Bolsonaro Takes Brazil The former army captain ran as an alternative to socialist corruption. By Mary Anastasia O’Grady

https://www.wsj.com/articles/bolsonaro-takes-brazil-1540768718

Sunday’s runoff presidential election in Brazil pitted Jair Bolsonaro, a former army captain who has spent 27 years in Brazil’s Congress, against Fernando Haddad, a former one-term mayor of the city of São Paulo. On Sunday evening with 97% of the vote in, Mr. Bolsonaro was handily beating Mr. Haddad, 55.4% to 44.6%.

Much was made during the campaign of Mr. Bolsonaro’s history of rude comments about women and minorities and about his pledge to use an iron fist to fight crime in poor neighborhoods.

He was labeled a racist, a misogynist, a homophobe, a fascist, an advocate of torture and an aspiring dictator. His opponents gathered in the streets to denounce him and wrote withering diatribes against him in the press.

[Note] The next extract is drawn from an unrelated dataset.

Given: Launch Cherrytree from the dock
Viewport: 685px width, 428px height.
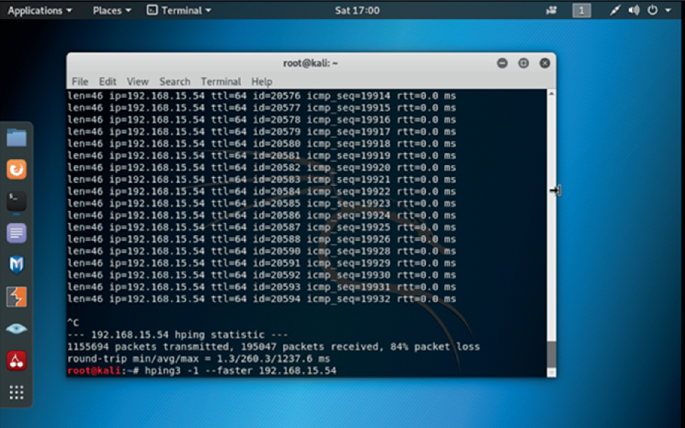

The proudly “progressive” international media joined the fray, declaring him a threat to the environment and democracy.

It ought to have been enough to sink the Bolsonaro candidacy. Yet he prevailed, and it isn’t hard to see why: Brazilians are in the midst of a national awakening in which socialism—the alternative to a Bolsonaro presidency—has been put on trial. The resounding victory of Novo Party’s classical-liberal gubernatorial candidate Romeu Zema in the large state of Minas Gerais confirms that theory.

Mr. Haddad was the candidate of Brazil’s gigantic left-wing populist Workers’ Party, known as PT. He was also the handpicked successor to former two-term President Luiz Inácio Lula da Silva, who is in jail on a bribery conviction but remains popular with his supporters. Against Mr. Bolsonaro’s small Social Liberal Party, Mr. Haddad should have won walking away.

How Mr. Bolsonaro triumphed is worth examining because it suggests that something changed in this election. It can always change back, and it probably will. But for now the momentum is on the side of reform, and policy makers have a unique opportunity to advance liberty and prosperity in South America’s largest economy.

 

Comments are closed.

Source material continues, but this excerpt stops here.